Sobre todo, a partir de los años sesenta, es decir después de la adhesión oficial de las marcas, fue cuando el espíritu del Rally de Montecarlo se disfrazó: la prueba perdió gradualmente la imagen de competición aventurera, abierta a todos aquellos que dispusieran de un automóvil, coraje, afición y, naturalmente, de dinero para los gastos del viaje. Se convirtió en una competición para pilotos profesionales y vehículos costosos, preparados específicamente (por no decir proyectados directamente) para este tipo de competición. De este modo, para los participantes privados, las posibilidades de éxito son casi nulas.
El despliegue de medios financieros y técnicos llevados a cabo en algunas ediciones por varios equipos oficiales ha alcanzado frecuentemente proporciones enormes, superiores, por ejemplo, a las de una carrera de Fórmula 1. Aparte de los numerosos «coches espías», encargados de realizar continuos reconocimientos del recorrido de las pruebas especiales, algunos equipos han hecho uso directamente de helicópteros para transmitir con la máxima rapidez las informaciones relativas a las condiciones del asfalto. Por no hablar de la infinita gama de neumáticos puestos a disposición de cada coche: en algunos casos se han llegado a contabilizar hasta 600-800 ruedas para un solo equipo.

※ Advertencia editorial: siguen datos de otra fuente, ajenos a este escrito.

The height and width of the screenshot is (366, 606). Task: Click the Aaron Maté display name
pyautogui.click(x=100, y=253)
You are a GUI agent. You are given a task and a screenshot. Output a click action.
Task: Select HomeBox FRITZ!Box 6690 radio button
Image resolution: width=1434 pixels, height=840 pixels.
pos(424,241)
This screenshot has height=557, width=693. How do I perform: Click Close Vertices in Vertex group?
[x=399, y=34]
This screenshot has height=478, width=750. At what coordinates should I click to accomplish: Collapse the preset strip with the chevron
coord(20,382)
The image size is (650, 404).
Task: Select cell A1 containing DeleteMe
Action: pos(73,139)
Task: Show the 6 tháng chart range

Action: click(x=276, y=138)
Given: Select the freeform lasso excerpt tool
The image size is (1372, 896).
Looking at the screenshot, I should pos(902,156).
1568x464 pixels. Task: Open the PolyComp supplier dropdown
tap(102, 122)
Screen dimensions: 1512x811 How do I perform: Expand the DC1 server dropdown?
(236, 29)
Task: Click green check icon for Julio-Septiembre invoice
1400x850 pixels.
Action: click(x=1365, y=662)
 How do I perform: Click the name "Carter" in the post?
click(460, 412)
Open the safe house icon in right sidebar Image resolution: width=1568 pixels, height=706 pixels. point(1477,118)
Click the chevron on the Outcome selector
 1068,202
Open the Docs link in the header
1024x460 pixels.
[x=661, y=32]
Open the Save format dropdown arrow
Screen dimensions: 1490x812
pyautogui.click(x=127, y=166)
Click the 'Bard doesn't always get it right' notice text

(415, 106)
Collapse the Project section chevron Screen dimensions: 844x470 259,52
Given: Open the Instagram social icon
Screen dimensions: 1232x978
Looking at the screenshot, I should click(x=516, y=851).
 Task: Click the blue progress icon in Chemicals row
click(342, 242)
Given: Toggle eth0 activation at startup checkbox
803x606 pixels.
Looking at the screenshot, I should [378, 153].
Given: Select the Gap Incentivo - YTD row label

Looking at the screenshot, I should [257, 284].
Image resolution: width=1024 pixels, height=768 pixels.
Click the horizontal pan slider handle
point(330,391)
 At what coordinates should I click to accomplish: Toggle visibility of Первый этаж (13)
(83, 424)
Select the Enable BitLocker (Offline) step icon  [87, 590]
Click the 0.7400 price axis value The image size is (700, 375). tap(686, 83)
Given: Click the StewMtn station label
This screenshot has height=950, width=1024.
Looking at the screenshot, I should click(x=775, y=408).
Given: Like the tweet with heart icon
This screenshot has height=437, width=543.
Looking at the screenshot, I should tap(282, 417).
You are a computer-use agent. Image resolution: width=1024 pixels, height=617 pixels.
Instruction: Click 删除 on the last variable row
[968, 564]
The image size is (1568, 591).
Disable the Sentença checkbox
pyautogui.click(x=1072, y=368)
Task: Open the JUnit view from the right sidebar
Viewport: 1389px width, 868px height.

Se trata de aspectos que tienen muy poco de deportivo y que traicionan el concepto de competición.
Por otra parte, si se acepta considerar el rally no tanto como una competición entre hombres y entre coches únicamente, sino más bien como una confrontación entre potentes organizaciones industriales, entonces puede justificarse el empleo de los «coches espías», de los helicópteros y de los 800 neumáticos. Las dificultades propias de las pruebas especiales son enormes e imprevisibles, y, efectivamente, una organización perfecta y cerebral puede valer una victoria. Hay que pensar en aquellas que deben afrontar los participantes una vez llegados a Montecarlo: en el curso de un día y una noche han de cubrir primero el famoso Recorrido Común, con una longitud de 1.500 km (que pasa por localidades como St. Auban, St. Apollinaire, La Madeleine, Lagues Goudoulet, Bouzet y Levens), con una serie de tramos cronometrados que deberán cumplir uno tras otro a un ritmo extenuante. Después, durante otra noche, los participantes que permanecen en carrera, deberán enfrentarse con un segundo sector definitivo, Recorrido Complementario, de unos 600 km; este sector también comprende numerosas pruebas cronometradas y se desarrolla a través de las famosas cuestas del Mont Ventoux, Col de Turini, Col de la Couillole, etc.
La victoria, inútil es decirlo, corresponderá al equipo que logre rodar más rápido. Para ello se precisan, ante todo, pilotos muy expertos y capaces de superar la fatiga, así como una organización técnica de carácter excepcional.
De este modo, por un lado está el particular aspecto comercial de la prueba, sin duda negativo para el deporte, pero, por otro, ese aspecto ha permitido la supervivencia de la misma, el progresivo aumento de su popularidad y el alcance de excepcionales resultados técnicos, cuyo benéfico efecto repercute inevitablemente en todo el sector automovilístico.